◆ **Instruções do exercício**
1 - Liste todos os escritores e personagens citados pelo nome no trecho sobre Górki.
2 - Prossiga o trecho sobre Górki e os intelectuais a partir da última frase.
┌─ Trecho selecionado
Ali aparece, entre os burgueses, toda uma gama de tipos psicológicos, desde o burguês liberal, que procura atenuar os rigores da exploração capitalista, sem renunciar às prerrogativas de classe, o que resulta num fracasso completo, até os burgueses que se sentem estranhos em seu próprio meio, e, do outro lado, os exploradores conscientes e coerentes com sua condição.
Górki preocupa-se, e muito, com a situação do intelectual na sociedade burguesa. Esta preocupação apareceu nele desde os primeiros escritos, suscitando então as seguintes palavras de Tchecov, numa carta: "Na descrição que você faz de pessoas da inteliguêntzia, sente-se uma tensão, uma espécie de circunspecção, o que não se deve ao fato de os ter observado pouco; não, você os conhece, mas não sabe seguramente por que lado os abordar".
Esta observação tem fundamento, se levarmos em conta escritos como o romance "Várienka Oliéssova", mas, no desdobramento da obra gorkiana, ulterior à morte de Tchecov, a análise dos tipos intelectuais proporcionaria ao autor alguns dos seus pontos altos, embora, por vezes, descambasse para a caricatura fácil e se deixasse tomar por rancores de momento, por idiossincrasias. Em conjunto, o seu contato com o meio intelectual russo, o conhecimento direto que teve da evolução das idéias e dos movimentos culturais, constituíram elemento de vitalidade.
Numa nota ao conto "O vigia", escreveu: "A sensação alarmante do afastamento espiritual da inteliguêntzia, como princípio racional, em relação à espontaneidade do popular, perseguiu-me toda a vida com alguma insistência. Em meu trabalho literário, abordei mais de uma vez esse tema, e ele suscitou contos como "Meu companheiro de estrada" e outros. Poco a pouco, esta sensação transformou-se num pressentimento de catástrofe. Encerrado, em 1905, na Fortaleza de S. Pedro e S. Paulo, tentei desenvolver o mesmo tema na peça fracassada "Os filhos do sol". Se a separação entre a vontade e a razão representa um difícil drama na existência do indivíduo, na vida do povo esta separação constitui uma tragédia".
"A separação entre a vontade e a razão" - não será esta uma das características da personagem Piotr de "Pequenos buirgueses"?. O próprio Górki escreveu: "Piotr deseja viver sossegado, sem obrigações com as pessoas, mas sente que viver assim é indigno do homem, procura uma justificação para si mesmo, não a encontra e se irrita". Por outro lado, esta personagem constitui a ponte de ligação entre o intelectual que chegou a se revoltar e os pequenos burgueses e eficientes em sua condição.
└─
┌─ Trechos de dados
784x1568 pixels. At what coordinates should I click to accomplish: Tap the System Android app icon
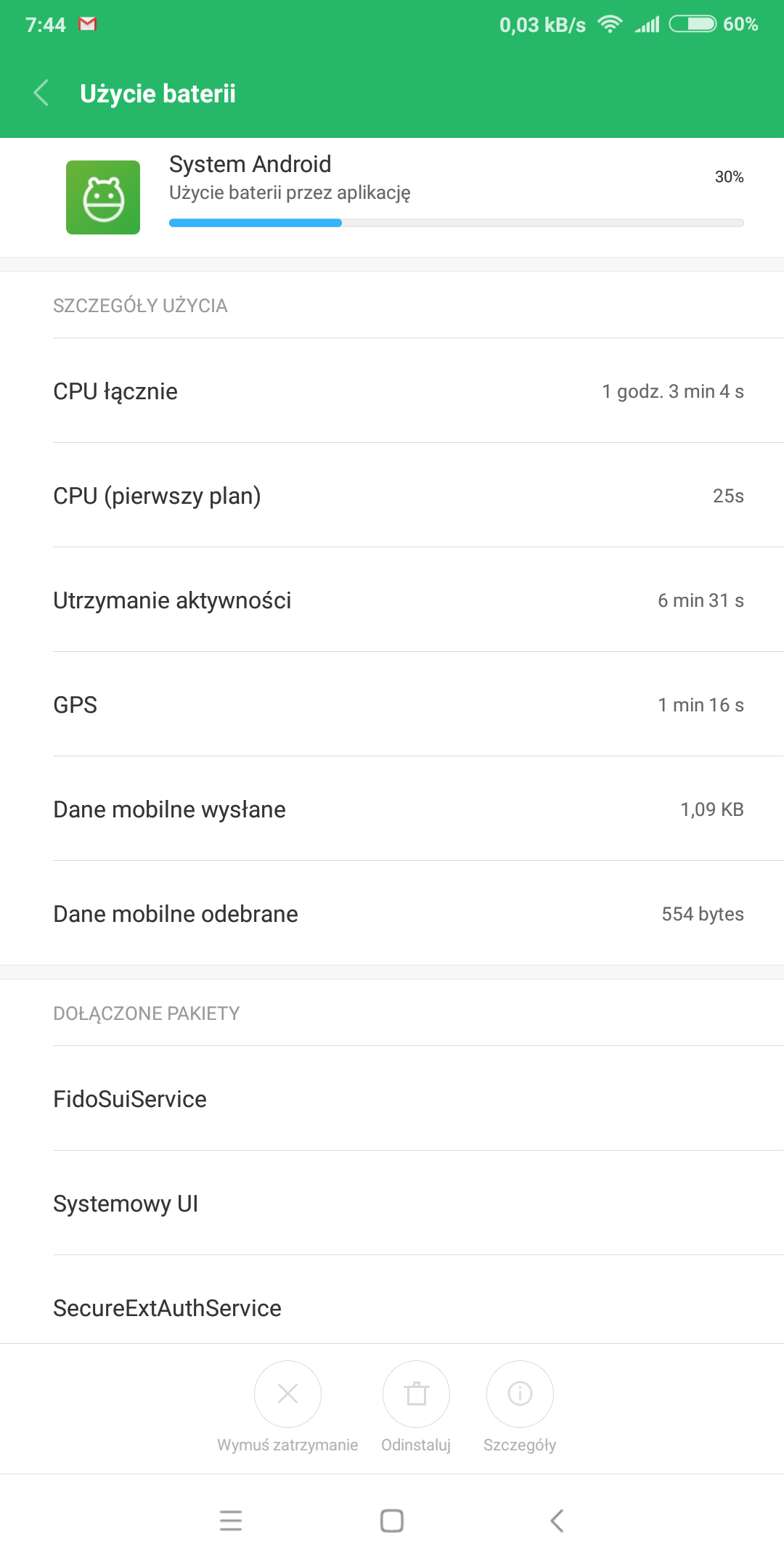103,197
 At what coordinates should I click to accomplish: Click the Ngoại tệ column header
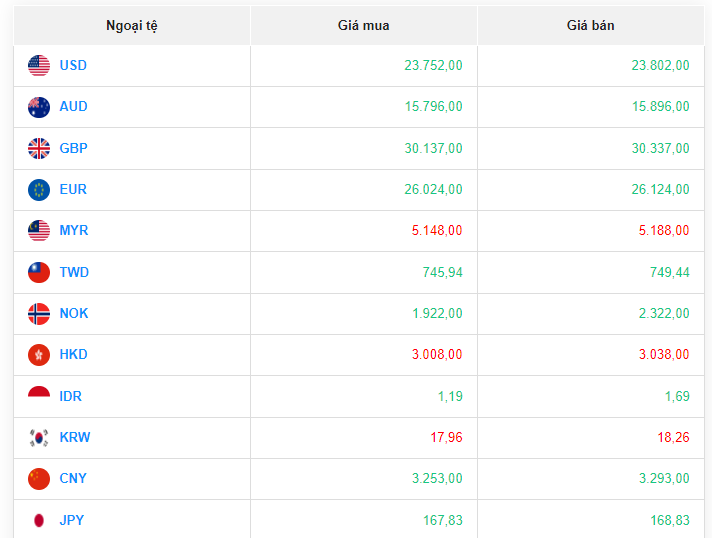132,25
└─
┌─ Trechos de dados
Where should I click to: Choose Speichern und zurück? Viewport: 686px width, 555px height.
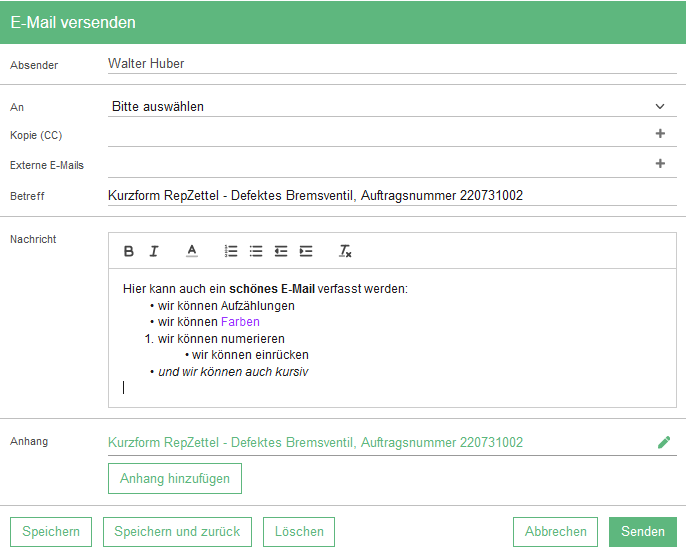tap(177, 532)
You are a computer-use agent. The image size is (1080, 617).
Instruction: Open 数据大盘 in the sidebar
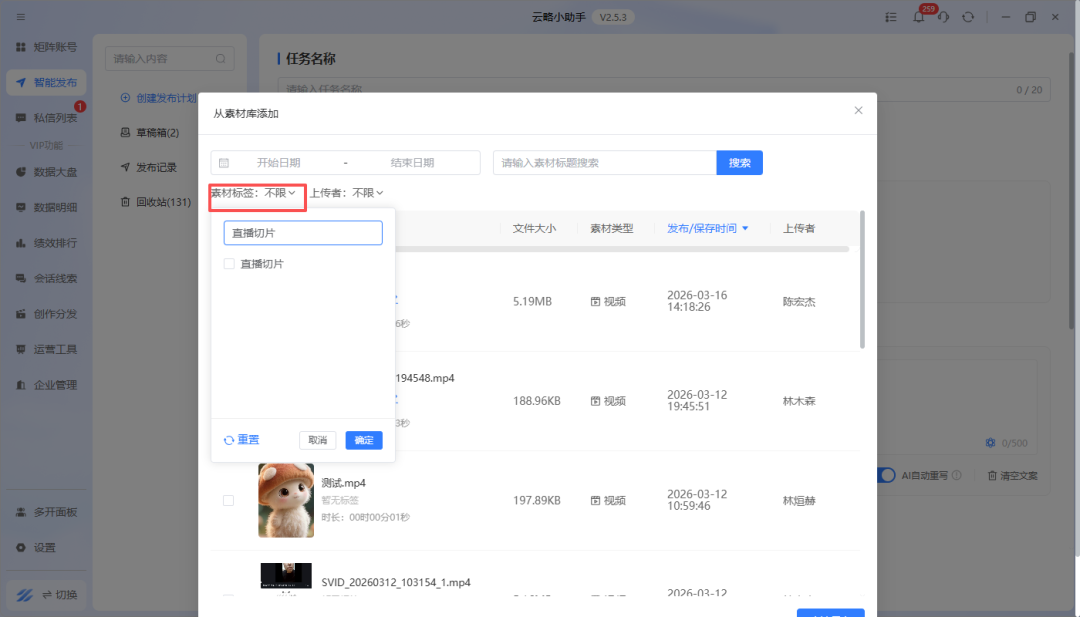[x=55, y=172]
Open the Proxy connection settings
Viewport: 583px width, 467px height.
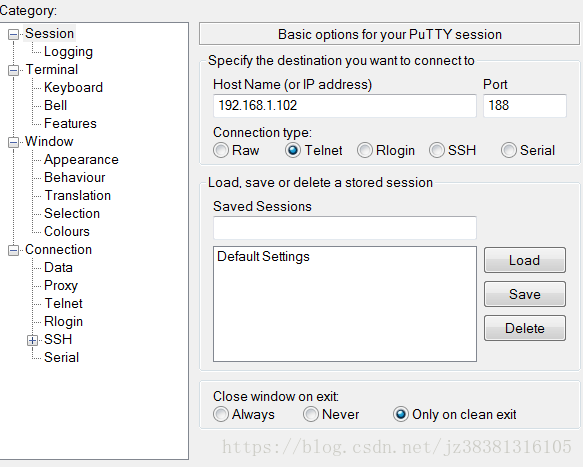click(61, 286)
└─
┌─ Trechos de dados
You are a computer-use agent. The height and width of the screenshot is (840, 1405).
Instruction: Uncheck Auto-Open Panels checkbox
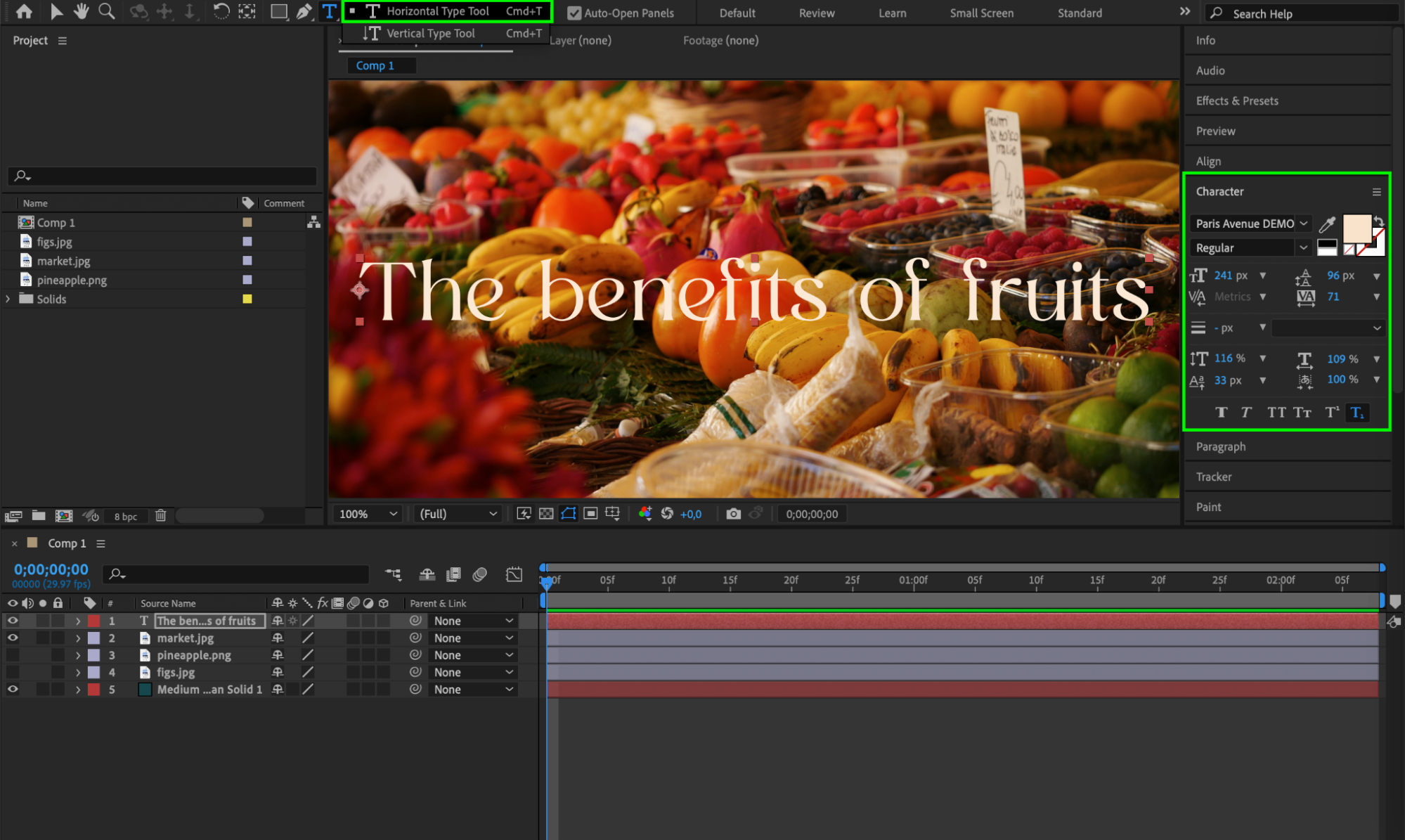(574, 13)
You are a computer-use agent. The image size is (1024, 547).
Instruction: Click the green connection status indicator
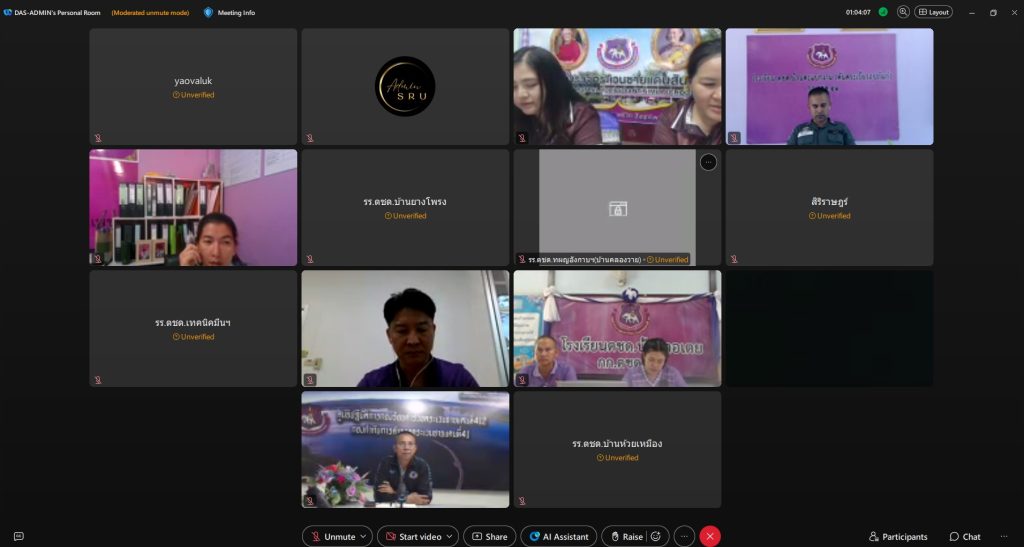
└─
◆ **Respostas**
1 -
Górki
Tchecov
Piotr

2 -
A abordagem de semelhantes problemas de um indivíduo se entrelaça em Górki com a reflexão sobre os problemas de todo um povo. E a indignação sobre o verdadeiro caráter do "pequeno burguês" levou o escritor a ver traços do mesmo espírito em manifestações do gênio russo, onde provavelmente ninguém mais seria capaz de procurá-los. Assim, constitui clamoroso escândalo, no mundo intelectual, a apresentação, feita por Górki num ensaio, da obra de Dostoiévski e de Tolstói, como manifestações do espírito pequeno burguês.
Ninguém mais do que o próprio estava fascinado pela obra desses gigantes. Mas, na hora em que os melhores homens russos procuravam um meio de luta contra a opressão, contra a canga que pesava sobre um povo inteiro, o primeiro erguia-se para exclamar: "Humilha-te, homem orgulhoso", e o segundo passava a pregar a não-resistência ao mal pela força. Neste sentido, pregando o conformismo, a resignação, eles iam de encontro dos anseios dos "pequenos burgueses" de apoiar o estado de coisas vigente. Para Górki, porém, o problema era de luta e de afirmação, de revolta e desafio, consistia em derrubar o que era mesquinho e sufocante, em afirmar o direito à vida, à alegria.
Górki afirma o amor, mas também a necessidade do ódio. Na peça "Os bárbaros", Lídia diz, referindo-se a uma das personificações gorkianas do espírito pequeno burguês: "Como isto é simples! Ele trocou a filha por um pouco de prata ordinária. E querem obrigar-nos a ter pena dessa gente, amá-la até...isto agrada a vocês? Há de adiantar-lhes a comisaração? E pode-se acaso amá-los?". Também no famoso monólogo de Sátin, na peça "No fundo" (apresentada no Brasil com o título de "Ralé"), a personagem diz: "É preciso respeitar o homem! Não ter pena dele...não o rebaixar com a comiseração...".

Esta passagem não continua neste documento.